Difatti, Il raggruppamento tra imprese è una forma di collaborazione che ha natura occasionale e durata limitata nel tempo, finalizzata alla partecipazione alle gare e per la loro eventuale esecuzione. Il raggruppamento temporaneo per la sua naturale funzione ampliativa della platea di soggetti economici minori che, pro quota, si mettono nelle condizioni di competere con le imprese di più grosse dimensioni, favorisce la concorrenza e rende le prestazioni più vantaggiose, tramite il meccanismo di frazionamento dell’incidenza economica dell’offerta e la riduzione del rischio di impresa.
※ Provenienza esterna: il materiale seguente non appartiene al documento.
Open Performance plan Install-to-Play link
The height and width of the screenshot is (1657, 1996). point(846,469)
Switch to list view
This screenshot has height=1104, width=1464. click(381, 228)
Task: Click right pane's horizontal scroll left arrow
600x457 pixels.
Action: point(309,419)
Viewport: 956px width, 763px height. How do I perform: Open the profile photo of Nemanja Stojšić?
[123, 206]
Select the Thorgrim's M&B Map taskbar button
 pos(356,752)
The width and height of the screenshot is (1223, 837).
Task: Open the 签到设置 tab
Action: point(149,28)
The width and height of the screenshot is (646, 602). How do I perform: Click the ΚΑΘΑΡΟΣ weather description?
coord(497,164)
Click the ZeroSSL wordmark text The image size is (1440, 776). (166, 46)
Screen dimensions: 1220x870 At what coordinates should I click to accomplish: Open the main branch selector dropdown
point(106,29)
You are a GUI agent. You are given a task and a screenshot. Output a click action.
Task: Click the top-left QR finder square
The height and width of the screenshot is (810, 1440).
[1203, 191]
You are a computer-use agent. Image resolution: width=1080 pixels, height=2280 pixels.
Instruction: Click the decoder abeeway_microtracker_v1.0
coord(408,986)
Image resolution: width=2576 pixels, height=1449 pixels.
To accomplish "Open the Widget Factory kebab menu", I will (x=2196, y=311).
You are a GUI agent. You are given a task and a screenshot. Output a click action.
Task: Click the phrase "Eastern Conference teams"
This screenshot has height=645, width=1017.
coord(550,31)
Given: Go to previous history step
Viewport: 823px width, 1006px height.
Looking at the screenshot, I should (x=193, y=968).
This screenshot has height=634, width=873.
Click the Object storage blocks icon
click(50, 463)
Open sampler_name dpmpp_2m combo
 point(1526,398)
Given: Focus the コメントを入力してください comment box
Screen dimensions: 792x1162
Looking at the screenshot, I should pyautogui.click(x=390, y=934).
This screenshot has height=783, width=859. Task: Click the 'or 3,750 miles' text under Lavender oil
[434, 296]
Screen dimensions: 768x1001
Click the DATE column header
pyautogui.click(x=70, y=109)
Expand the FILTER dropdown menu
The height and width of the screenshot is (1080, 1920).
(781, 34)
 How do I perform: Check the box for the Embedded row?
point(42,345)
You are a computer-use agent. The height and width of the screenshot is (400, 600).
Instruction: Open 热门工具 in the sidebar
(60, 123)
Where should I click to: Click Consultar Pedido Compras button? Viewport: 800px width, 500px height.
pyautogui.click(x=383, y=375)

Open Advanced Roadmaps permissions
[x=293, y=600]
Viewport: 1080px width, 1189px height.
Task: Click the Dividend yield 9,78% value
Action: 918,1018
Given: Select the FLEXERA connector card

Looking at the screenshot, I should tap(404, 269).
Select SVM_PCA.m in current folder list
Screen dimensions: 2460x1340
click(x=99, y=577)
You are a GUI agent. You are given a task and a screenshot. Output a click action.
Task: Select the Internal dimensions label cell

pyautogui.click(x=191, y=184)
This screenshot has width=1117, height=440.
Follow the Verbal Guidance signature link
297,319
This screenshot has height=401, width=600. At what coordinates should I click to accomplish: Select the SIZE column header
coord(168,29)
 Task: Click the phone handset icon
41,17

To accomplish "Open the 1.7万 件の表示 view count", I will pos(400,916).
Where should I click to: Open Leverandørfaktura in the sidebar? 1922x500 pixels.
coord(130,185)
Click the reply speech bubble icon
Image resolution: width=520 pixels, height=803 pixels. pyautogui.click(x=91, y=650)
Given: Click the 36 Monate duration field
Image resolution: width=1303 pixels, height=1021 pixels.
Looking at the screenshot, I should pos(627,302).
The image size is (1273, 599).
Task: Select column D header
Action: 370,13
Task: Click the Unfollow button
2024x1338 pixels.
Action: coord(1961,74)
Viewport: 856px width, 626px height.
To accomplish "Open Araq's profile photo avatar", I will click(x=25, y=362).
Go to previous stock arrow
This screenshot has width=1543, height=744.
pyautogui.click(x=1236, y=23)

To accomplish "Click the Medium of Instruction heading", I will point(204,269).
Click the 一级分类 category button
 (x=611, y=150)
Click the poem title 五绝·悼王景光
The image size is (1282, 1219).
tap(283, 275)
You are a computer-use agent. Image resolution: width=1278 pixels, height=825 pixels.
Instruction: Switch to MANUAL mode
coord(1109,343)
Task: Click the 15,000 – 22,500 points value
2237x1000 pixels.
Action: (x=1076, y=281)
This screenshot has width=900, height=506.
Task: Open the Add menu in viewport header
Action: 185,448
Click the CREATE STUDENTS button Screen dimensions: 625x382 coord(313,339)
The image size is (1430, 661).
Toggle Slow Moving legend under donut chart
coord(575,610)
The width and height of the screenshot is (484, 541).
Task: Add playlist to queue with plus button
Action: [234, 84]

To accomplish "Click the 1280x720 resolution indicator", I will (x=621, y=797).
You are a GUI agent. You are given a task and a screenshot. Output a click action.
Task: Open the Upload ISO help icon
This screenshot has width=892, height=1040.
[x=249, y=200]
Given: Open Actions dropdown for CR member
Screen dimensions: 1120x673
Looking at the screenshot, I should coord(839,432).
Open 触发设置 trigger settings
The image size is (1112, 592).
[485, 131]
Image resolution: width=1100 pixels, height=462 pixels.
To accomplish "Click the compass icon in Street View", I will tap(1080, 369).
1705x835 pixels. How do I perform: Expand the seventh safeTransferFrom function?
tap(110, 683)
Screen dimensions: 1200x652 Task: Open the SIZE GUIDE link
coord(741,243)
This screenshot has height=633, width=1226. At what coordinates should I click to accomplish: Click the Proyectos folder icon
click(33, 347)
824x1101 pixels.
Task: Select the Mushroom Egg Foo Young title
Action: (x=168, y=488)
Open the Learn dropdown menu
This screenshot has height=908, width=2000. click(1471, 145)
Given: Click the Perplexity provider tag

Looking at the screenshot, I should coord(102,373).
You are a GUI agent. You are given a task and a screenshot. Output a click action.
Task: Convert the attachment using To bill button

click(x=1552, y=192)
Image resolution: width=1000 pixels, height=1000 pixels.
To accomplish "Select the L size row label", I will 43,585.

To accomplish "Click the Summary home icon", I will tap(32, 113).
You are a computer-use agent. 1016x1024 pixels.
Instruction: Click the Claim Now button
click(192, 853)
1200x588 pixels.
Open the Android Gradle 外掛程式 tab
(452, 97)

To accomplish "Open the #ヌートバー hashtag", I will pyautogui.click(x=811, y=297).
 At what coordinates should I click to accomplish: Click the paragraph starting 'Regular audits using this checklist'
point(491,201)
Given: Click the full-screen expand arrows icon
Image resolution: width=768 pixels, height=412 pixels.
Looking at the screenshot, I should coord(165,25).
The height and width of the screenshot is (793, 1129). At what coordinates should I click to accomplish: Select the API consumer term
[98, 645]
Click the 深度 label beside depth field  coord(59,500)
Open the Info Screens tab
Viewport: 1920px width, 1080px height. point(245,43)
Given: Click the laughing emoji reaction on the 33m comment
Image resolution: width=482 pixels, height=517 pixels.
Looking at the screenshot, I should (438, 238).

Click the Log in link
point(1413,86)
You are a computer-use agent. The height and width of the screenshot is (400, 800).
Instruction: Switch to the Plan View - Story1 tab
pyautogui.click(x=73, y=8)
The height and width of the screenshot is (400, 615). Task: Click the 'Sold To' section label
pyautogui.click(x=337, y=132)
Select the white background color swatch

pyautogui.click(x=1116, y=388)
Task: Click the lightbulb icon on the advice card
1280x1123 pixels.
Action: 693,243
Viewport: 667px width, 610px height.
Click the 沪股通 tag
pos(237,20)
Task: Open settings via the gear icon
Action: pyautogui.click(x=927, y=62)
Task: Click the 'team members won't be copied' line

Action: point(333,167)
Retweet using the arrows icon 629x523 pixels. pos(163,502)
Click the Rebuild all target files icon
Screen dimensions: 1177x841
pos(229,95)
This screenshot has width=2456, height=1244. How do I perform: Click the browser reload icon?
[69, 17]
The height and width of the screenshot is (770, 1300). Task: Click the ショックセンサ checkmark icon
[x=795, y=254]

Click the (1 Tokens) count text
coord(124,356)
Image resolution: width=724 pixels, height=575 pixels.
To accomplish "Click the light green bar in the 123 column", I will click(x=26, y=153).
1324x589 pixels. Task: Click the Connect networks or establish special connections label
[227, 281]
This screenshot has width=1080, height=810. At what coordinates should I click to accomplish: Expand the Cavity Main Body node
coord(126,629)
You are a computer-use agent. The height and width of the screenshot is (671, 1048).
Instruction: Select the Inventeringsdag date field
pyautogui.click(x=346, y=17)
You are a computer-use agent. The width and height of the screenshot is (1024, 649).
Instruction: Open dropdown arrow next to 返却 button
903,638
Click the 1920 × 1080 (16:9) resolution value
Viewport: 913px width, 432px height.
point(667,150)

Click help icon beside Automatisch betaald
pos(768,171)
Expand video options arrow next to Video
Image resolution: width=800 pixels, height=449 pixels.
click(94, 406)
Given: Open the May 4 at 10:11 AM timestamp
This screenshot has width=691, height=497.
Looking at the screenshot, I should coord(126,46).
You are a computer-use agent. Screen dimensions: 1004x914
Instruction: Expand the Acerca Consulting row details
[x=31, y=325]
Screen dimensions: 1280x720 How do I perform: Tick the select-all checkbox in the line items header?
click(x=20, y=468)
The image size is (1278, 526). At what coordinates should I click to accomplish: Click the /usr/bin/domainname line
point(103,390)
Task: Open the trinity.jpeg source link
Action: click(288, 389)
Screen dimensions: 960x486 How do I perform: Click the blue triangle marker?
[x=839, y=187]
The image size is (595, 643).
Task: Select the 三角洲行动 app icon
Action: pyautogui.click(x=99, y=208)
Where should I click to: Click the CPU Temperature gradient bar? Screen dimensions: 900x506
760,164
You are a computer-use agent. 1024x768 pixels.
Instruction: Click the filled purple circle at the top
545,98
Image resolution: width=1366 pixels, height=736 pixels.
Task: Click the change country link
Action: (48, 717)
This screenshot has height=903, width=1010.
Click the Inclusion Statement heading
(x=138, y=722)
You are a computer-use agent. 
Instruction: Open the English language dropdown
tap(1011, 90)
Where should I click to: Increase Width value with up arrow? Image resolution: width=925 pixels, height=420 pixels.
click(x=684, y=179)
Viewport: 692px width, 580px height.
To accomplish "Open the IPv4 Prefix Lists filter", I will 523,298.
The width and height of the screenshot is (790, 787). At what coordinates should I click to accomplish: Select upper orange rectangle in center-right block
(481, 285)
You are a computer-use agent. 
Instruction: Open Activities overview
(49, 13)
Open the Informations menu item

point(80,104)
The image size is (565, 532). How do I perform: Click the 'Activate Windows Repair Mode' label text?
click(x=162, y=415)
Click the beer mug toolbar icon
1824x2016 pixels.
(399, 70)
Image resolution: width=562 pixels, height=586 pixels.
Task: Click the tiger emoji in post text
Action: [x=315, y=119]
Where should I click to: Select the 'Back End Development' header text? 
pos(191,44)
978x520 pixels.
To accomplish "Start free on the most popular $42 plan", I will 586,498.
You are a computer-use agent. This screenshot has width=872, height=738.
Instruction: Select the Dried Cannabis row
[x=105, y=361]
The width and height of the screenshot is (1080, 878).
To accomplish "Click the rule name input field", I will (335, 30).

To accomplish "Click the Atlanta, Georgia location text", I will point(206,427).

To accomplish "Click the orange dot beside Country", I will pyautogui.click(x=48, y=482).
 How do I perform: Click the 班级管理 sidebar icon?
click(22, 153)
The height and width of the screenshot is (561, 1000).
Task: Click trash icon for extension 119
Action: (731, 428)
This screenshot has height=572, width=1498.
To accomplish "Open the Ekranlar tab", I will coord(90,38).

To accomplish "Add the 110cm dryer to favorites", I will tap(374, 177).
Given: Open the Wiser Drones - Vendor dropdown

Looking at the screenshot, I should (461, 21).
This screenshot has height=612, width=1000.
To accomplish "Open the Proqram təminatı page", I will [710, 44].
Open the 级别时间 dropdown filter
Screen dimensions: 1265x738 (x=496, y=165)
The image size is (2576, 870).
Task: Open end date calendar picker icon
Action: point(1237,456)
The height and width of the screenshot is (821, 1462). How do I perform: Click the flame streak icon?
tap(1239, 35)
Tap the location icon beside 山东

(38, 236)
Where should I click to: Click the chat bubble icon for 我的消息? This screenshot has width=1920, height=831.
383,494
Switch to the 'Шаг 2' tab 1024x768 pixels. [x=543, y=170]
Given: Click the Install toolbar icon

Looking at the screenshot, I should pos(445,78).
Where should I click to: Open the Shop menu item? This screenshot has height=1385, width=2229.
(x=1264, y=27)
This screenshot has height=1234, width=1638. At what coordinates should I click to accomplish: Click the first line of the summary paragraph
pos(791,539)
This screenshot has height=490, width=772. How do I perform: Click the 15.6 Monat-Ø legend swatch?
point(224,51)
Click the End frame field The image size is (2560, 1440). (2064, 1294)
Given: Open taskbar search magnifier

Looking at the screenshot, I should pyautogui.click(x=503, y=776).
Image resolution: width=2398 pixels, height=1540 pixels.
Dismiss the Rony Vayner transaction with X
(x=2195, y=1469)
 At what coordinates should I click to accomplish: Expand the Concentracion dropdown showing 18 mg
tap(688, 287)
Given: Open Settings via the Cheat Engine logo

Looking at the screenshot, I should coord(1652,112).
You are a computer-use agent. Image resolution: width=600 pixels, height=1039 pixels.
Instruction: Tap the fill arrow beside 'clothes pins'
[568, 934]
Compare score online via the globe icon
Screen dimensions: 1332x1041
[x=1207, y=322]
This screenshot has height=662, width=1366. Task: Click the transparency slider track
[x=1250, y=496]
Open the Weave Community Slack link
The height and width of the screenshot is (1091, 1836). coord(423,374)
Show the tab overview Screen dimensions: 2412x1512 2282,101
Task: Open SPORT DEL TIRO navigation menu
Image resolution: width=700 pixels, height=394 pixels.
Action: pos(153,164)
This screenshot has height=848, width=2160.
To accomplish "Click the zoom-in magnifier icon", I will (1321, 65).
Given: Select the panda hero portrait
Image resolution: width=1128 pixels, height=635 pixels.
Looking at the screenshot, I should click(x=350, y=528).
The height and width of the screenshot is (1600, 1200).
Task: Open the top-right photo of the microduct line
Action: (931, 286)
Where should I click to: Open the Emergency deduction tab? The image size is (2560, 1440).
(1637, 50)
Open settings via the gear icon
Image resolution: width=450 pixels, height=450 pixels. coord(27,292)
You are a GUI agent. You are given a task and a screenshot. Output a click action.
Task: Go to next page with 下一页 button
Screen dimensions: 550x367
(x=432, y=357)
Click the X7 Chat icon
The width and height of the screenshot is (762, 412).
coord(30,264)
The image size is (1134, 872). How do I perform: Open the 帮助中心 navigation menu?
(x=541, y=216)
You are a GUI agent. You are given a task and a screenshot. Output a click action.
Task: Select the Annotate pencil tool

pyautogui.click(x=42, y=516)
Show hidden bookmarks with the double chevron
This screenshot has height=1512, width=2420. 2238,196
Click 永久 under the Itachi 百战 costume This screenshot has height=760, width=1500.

Impedire la formazione spontanea di raggruppamenti invocando l’applicazione del principio di rotazione è una violazione frontale del principio del favor partecipationis oltreché una messa in discussione della stessa natura e ammissibilità del raggruppamento che, come noto, non possiede, certo, un’autonoma soggettività, giacché ciascuna delle imprese che vi prendono parte mantiene la propria individualità personale; dal raggruppamento deriva comunque un soggetto nuovo, caratterizzato da unitarietà di tipo organizzativo e funzionale, pur senza alcun riconoscimento di personalità giuridica.